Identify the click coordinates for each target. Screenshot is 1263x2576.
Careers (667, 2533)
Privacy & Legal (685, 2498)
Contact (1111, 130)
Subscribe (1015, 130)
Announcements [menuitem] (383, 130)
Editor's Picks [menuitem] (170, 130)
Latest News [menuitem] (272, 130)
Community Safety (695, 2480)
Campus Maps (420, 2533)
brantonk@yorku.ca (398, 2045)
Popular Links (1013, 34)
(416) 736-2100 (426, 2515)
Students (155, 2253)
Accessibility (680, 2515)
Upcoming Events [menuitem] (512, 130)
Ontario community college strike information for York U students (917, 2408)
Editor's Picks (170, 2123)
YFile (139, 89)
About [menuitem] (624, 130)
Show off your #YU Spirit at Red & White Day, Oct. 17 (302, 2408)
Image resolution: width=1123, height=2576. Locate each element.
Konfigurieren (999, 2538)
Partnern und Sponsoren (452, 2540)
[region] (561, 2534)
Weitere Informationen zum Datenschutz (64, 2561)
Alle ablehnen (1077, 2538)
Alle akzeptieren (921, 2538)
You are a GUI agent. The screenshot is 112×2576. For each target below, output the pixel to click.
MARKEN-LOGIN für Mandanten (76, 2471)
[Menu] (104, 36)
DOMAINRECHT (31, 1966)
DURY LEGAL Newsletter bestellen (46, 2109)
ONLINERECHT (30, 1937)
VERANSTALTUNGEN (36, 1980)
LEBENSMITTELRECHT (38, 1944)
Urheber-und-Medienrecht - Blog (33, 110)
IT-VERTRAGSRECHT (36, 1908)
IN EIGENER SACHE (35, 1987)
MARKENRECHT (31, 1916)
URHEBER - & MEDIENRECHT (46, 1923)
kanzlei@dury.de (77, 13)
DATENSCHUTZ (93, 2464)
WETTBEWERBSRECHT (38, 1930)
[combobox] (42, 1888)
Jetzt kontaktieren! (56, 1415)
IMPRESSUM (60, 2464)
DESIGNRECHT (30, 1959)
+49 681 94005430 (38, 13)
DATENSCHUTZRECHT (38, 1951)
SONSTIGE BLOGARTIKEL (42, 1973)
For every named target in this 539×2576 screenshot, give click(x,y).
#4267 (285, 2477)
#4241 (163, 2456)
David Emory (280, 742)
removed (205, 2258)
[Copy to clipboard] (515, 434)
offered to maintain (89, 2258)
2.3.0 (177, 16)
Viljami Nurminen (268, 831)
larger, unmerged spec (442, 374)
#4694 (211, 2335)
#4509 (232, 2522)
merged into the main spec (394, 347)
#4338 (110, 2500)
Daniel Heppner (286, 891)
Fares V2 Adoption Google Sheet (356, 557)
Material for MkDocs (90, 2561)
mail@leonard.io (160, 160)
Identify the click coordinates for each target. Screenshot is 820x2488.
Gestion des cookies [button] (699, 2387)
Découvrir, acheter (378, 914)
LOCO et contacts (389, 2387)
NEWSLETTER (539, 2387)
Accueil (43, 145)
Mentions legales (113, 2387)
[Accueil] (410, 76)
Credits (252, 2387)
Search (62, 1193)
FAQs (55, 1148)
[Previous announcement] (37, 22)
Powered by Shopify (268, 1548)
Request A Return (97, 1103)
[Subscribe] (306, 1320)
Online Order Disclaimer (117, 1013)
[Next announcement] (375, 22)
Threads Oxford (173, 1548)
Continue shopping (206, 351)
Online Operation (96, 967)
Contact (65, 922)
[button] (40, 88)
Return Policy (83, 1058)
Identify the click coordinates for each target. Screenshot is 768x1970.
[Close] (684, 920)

*WORK TO BE COMPLETED*. Above are the entries; repeat their lines exactly, from the first through the one that contains "Campus Maps (420, 2533)".

*ANSWER TO THIS EXERCISE*.
Identify the click coordinates for each target. Screenshot is 1263x2576.
Careers (667, 2533)
Privacy & Legal (685, 2498)
Contact (1111, 130)
Subscribe (1015, 130)
Announcements [menuitem] (383, 130)
Editor's Picks [menuitem] (170, 130)
Latest News [menuitem] (272, 130)
Community Safety (695, 2480)
Campus Maps (420, 2533)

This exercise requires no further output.